The Husbandman

The Lord, interpreting the Father, enforces on His disciples here the lesson that in entering into relation with Himself, as the “True Vine,” they come within the sphere of the Father’s activities as Husbandmen, for better or worse, as they abide, or fail to abide in Him. “As the branch cannot bear fruit of itself, except it abide in the vine, no more can ye, except ye abide in Me.” The point is made forcefully and graphically The unfruitful branch at last proves itself unworthy of a place in the source of fruitfulness; “Cut it off,” it may be said, “Why cumbereth it the Vine?” The fruitful branch attracts the husbandman, it justifies its place, it is worth pruning; and the husbandman’s skill is called forth to increase its fruitfulness. That cutting knife is painful to the flesh, but the purging is good for the soul.

Before pointing out the cause of unfruitfulness and the secret of fruitbearing, the Lord utters the words of verse 3, “Now ye are clean, through the Word that I have spoken unto you.” The exact force of this may not at first sight be quite clear. The connection with verse 2 hangs on the similarity of the words translated “purge,” and here “clean.” They are the same root, katherein and katharoi. The purging is a cleansing of the branch from every excrescence, or extraneous shoot. But this continual process must not be confused with the “cleansing” which, as His true disciples, they had already and once for all received. Indeed, the word “now” is more properly “already” and refers back, it seems clear, to chapter 13:10, “He that is washed (or bathed–louein) needeth not save to wash (niptein) his feet, but is clean every whit. And ye are clean, but not all.” The saving clause is added because of Judas, who had never known that head-to-foot cleansing in the bath of regeneration, the blessed portion of all His own.

In chapter 15, Judas is present no longer, so the Lord can say, “Ye are clean,” unreservedly. The Lord wished them not to confuse the cleansing, which they must as fruitful branches receive, with that other cleansing already theirs. This new experience would be without prejudice to their standing before God as believers. The secret of fruitfulness is abiding in Christ, but to “abide” you must first be “in Him.” “Ye are the branches.” “You are in Me”; now abide, not as an intruder, a lodger at a week’s notice, but as a welcome permanent guest. The invitation, “Abide in Me,” conveys as true an invitation to the disciple, as “Come unto Me” does to the laboring and heavy-laden sinner.

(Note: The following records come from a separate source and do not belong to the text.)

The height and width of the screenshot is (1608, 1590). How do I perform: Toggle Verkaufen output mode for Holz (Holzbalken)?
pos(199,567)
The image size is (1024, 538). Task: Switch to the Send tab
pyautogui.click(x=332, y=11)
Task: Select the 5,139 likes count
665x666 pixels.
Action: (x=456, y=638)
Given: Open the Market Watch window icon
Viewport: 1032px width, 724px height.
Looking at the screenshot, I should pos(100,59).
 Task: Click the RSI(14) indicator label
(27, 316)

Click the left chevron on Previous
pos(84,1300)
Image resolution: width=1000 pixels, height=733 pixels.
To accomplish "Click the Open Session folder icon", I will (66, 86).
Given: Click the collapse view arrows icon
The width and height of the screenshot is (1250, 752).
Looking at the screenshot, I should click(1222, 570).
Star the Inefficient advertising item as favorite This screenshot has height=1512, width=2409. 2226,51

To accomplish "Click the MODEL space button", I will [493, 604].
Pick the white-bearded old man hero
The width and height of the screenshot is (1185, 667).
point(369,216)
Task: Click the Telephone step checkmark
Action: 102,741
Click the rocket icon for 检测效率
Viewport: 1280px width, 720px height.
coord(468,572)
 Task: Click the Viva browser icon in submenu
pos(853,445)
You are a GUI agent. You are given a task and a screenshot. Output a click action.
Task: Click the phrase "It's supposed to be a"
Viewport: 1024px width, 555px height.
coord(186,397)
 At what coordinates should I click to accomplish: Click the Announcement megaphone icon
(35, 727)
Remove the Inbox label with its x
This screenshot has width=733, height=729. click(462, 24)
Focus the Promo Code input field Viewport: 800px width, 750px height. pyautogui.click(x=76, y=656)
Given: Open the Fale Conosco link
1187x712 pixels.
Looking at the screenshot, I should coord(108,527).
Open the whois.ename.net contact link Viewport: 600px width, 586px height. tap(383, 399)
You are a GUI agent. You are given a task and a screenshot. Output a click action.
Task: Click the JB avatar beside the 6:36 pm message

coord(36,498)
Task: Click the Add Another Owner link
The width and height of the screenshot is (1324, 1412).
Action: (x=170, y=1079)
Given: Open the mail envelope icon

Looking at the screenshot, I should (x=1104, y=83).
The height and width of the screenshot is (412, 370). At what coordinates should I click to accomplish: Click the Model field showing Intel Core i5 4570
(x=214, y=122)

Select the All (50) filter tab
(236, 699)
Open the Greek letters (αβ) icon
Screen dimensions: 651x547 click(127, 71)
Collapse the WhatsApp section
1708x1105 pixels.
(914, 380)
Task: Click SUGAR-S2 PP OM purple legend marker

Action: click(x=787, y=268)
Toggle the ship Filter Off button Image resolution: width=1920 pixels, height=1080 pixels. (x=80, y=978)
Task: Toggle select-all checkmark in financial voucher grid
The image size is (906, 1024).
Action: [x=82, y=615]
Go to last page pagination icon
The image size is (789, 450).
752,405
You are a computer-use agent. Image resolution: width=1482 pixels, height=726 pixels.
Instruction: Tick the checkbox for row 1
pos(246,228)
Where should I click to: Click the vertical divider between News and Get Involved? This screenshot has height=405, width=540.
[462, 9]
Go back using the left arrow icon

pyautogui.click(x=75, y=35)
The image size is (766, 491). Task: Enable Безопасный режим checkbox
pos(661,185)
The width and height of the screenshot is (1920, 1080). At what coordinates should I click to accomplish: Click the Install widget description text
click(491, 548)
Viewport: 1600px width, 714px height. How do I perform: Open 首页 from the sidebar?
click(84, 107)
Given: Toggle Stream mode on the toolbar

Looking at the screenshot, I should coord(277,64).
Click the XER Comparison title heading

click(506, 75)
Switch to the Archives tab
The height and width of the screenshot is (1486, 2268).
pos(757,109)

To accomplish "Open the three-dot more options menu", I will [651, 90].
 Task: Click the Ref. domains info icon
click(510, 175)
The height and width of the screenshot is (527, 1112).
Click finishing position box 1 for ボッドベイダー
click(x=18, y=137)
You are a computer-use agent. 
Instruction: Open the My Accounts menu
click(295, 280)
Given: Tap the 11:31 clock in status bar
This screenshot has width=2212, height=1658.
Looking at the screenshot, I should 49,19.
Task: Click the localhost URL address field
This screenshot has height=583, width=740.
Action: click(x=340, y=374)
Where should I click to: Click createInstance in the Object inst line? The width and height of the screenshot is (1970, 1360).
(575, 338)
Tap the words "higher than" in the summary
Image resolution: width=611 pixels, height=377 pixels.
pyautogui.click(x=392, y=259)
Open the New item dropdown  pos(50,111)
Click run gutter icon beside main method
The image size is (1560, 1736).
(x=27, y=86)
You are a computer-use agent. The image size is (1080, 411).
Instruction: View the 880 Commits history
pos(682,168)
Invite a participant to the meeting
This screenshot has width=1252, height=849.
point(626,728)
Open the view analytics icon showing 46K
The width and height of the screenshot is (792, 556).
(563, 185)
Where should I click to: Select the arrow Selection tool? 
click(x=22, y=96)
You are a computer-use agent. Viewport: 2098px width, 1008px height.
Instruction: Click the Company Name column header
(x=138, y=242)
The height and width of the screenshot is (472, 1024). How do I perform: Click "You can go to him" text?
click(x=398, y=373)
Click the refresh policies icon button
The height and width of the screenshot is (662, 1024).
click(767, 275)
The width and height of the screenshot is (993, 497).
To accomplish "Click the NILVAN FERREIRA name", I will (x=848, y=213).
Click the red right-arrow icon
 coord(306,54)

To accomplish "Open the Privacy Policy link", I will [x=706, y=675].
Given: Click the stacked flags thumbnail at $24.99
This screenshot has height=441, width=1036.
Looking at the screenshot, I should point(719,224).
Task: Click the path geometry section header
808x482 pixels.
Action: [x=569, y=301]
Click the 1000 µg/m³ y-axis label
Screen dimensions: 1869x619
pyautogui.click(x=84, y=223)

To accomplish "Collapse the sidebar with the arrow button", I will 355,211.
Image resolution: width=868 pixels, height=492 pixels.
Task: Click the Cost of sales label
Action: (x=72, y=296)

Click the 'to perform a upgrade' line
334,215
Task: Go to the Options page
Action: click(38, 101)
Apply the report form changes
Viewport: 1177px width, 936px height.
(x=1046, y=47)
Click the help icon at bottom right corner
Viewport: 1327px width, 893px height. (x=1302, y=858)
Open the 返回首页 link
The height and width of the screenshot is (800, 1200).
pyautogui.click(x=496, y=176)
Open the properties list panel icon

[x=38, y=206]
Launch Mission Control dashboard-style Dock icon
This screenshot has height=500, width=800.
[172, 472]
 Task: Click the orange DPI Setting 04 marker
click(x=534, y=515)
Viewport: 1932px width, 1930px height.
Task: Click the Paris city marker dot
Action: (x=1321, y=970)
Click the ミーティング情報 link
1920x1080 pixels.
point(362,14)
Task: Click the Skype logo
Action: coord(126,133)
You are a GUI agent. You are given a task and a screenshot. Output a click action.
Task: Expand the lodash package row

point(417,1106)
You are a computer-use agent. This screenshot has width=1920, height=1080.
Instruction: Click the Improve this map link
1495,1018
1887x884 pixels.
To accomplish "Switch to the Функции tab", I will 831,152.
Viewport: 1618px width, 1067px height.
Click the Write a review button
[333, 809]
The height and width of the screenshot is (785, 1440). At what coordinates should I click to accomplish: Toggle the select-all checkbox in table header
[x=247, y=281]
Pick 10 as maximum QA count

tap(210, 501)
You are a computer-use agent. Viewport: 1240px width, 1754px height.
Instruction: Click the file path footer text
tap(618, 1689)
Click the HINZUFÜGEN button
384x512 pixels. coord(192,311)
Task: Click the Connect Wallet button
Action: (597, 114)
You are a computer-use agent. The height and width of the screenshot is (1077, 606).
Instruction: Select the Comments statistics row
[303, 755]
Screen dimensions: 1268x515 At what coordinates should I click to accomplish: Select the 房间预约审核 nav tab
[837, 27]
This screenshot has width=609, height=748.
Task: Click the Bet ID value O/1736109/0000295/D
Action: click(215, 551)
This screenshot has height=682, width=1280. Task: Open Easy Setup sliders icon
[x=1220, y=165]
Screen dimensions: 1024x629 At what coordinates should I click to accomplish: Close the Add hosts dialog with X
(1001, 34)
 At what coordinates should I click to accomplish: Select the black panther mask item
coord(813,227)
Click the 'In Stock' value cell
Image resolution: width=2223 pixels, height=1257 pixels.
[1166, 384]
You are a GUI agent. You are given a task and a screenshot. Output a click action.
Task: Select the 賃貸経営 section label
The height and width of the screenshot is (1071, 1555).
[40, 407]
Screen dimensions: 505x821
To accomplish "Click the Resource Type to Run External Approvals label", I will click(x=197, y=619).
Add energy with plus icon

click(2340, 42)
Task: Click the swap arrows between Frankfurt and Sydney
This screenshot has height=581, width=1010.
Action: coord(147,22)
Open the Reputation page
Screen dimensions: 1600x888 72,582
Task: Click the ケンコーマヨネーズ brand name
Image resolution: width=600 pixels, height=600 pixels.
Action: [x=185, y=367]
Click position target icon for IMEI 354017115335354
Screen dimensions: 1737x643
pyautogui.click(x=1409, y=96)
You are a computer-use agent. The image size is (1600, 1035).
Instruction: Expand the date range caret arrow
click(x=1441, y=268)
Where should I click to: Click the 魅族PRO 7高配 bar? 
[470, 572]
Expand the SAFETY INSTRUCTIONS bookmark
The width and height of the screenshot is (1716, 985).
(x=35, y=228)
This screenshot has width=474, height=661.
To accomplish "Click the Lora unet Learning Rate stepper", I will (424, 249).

But something beyond the right to be there is needed; that is fitness to be there. Here the truth of verse 3 comes on once more with appropriate force. The work of Christ on the Cross gives us the right, the work of the Spirit in regeneration, the fitness. “Giving thanks to the Father, who hath made us meet to be partakers of the inheritance of the saints in light” (Col. 1:13).

By the new birth we possess not only a new life, but a capacity to enjoy new surroundings–a nature to feel at home with God. All these truths are to encourage us to “abide in Christ.” How persistent are the appeals of the world, the flesh, and the devil to allure us from this abiding place. Alas, how often they prevail! Hence the failure to bear fruit. There is, however, this difference between a literal branch and a spiritual branch. The former can only be either connected or disconnected with the vine; the latter can be connected and in healthy relationship, or morally out of touch, or again severed altogether, in the sense already explained. A branch cut off from a vine retains a semblance of life for a time; the foliage is green, but it cannot produce fruit. So a believer, out of touch with Christ, may for a time go on, but gradually withers, until such time as his life is renewed by fresh communion with Christ. Then there is a fresh flow of sap, a fresh supply of the Spirit of grace, revival and fruitfulness.

Heaven alone will reveal all we shall then appreciate of the Father’s ministry as Husbandman.